If you work in a conventional brick-and-mortar job, you’ve got other potential factors: The quality of your commute and parking, how many issues were waiting for you when you arrived (whether verbally delivered by office staff or unceremoniously piled on your desk), etc. On the other hand, these daily routines can serve as an almost ritualistic series of events which get you “in the zone” so you’re tuned in to reading studies as opposed, say, to thinking about your plans for the upcoming weekend.

If, like me, you’ve switched to teleradiology and are working from a home office, there’s less of a routine to transition you into productivity mode; you just hit a button, and the caseload is ready to go. This is generally regarded as one of the strengths of a telerad position. Mentally, however, you might not be set to hit the ground running.

For instance, if you were just watching something on TV and had to pause because it was time to start working, you might be looking at CTs but thinking of whatever entertainment got truncated. Same thing if you were reading a good book or having a nice catching-up phone chat with a friend or relative. If you hastily scarfed down some food just before logging in, you might be in a postprandial daze.

Starting your daily work with a sense of being in mental slow motion might not bother you. Maybe the dynamics of your job don’t place much value on productivity (or you don’t mind getting behind the eight ball and routinely struggling to catch up during subsequent hours). Or you don’t personally care so much about your bottom line, and are willing to produce/earn less during the early part of your shift. I tend to get a little vexed when my first hour is gone and I have fallen behind the pace I like to maintain.

Slowly but surely, I’ve developed a little getting-in-gear routine that takes place over the course of the hour preceding my work. It’s not worth going into detail over it, because what works for me surely won’t apply to everyone. A fresh brew of coffee is involved, coupled with whatever minor tasks I have around the house that can get done in a matter of minutes - paying bills, taking out the trash, etc. I suppose such quickly dispatched chores get me in the proper frame of mind. I go from checking off my domestic deeds to signing off cases.
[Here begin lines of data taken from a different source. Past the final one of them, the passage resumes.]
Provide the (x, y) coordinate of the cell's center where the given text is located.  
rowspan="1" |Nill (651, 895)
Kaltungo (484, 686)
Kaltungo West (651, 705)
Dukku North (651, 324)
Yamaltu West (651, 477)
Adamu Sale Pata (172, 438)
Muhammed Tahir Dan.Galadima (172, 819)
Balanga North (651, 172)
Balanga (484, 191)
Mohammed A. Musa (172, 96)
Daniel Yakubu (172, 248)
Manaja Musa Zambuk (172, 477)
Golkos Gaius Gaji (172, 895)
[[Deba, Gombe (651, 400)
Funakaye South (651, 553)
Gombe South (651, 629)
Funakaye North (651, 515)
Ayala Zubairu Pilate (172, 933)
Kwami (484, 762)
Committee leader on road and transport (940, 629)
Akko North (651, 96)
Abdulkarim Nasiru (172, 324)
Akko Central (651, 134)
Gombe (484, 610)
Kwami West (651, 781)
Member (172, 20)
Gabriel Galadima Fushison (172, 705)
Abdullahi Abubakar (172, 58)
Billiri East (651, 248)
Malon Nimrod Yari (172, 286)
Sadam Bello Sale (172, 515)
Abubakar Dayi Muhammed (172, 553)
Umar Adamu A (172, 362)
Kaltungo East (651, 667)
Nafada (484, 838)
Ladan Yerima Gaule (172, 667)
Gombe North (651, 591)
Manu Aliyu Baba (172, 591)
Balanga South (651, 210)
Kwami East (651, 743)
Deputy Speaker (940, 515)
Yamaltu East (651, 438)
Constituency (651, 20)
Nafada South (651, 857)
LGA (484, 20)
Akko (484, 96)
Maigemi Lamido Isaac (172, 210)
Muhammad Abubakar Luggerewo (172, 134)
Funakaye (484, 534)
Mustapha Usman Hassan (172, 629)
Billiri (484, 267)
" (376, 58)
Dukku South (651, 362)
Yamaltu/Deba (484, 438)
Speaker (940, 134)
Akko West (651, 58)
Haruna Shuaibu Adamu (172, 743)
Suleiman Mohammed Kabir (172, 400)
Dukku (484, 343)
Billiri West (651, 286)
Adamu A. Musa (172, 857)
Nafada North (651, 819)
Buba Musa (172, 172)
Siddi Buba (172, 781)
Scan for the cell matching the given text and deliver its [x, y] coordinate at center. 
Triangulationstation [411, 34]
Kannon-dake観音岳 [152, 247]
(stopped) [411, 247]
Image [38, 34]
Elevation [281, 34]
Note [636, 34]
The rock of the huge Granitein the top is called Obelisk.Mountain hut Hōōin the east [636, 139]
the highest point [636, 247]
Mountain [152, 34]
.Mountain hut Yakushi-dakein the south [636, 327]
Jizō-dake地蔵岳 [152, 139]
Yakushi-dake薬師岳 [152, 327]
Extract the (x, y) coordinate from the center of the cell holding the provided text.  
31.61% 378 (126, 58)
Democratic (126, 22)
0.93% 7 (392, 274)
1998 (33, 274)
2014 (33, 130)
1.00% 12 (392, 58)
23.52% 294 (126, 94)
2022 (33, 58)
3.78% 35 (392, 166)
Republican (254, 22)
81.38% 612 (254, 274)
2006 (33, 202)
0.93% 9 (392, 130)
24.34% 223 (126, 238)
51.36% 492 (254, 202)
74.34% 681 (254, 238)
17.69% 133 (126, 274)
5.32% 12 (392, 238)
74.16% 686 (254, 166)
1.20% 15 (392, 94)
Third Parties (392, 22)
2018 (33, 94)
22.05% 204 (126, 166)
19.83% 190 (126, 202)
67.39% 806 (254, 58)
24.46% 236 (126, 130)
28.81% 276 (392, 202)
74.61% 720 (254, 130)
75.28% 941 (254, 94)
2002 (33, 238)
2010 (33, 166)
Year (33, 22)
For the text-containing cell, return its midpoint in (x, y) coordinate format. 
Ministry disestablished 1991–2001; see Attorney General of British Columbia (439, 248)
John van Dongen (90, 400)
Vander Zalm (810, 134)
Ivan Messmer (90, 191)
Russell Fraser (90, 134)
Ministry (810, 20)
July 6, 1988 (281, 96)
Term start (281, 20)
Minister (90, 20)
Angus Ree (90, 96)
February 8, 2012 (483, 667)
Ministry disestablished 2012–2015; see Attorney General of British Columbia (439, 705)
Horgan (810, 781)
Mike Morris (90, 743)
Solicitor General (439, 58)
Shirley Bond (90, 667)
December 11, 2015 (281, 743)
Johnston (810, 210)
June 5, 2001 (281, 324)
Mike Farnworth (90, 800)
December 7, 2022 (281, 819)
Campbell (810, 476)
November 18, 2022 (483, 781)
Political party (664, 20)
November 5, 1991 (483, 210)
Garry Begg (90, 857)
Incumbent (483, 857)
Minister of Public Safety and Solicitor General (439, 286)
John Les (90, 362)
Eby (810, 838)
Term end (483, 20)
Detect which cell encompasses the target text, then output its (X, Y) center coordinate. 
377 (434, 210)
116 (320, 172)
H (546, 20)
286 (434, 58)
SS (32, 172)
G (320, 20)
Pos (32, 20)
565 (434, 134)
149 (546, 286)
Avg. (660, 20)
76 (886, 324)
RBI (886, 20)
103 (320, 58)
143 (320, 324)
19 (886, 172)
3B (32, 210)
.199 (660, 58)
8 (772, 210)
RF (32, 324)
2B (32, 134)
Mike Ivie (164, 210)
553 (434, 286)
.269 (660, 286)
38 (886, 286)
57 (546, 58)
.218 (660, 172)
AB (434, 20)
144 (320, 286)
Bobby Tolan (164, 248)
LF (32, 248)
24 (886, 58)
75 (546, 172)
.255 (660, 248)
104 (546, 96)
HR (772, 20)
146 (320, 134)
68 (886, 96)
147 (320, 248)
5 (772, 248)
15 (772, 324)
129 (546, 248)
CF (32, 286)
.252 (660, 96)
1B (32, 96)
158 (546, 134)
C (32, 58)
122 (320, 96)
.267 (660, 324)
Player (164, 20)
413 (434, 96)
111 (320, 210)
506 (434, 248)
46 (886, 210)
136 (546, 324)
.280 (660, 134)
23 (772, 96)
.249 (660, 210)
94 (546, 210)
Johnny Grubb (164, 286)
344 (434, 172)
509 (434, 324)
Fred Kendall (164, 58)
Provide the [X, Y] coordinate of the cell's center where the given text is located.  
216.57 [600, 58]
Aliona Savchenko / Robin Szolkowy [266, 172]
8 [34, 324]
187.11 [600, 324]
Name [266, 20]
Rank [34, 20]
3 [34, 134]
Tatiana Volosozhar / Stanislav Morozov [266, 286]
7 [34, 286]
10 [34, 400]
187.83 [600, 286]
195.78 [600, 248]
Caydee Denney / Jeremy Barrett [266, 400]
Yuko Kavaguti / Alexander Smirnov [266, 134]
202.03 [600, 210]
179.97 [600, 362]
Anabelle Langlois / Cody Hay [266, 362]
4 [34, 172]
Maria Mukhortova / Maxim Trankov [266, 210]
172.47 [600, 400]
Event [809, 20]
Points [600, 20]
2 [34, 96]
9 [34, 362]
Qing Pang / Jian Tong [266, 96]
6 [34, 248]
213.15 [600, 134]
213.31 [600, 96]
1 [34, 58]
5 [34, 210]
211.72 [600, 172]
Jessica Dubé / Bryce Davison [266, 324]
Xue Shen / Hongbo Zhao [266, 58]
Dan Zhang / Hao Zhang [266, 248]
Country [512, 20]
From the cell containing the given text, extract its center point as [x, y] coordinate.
Not all that long ago, I heard about a professional writer (famous or not, I can’t recall) who does something similar. Even though his work is even less structured than ours - he can write whenever he chooses, as his publishers aren’t awaiting his output quite as eagerly as the ERs are for ours - he formally gets ready for work each day. Sets his alarm, has his breakfast, and actually dresses in a shirt and tie before sitting at his computer to begin the day’s typing. A perfect example of how individualized this prepping process can be: For me, the day I stopped having to wear a tie while working was one of the best of my career.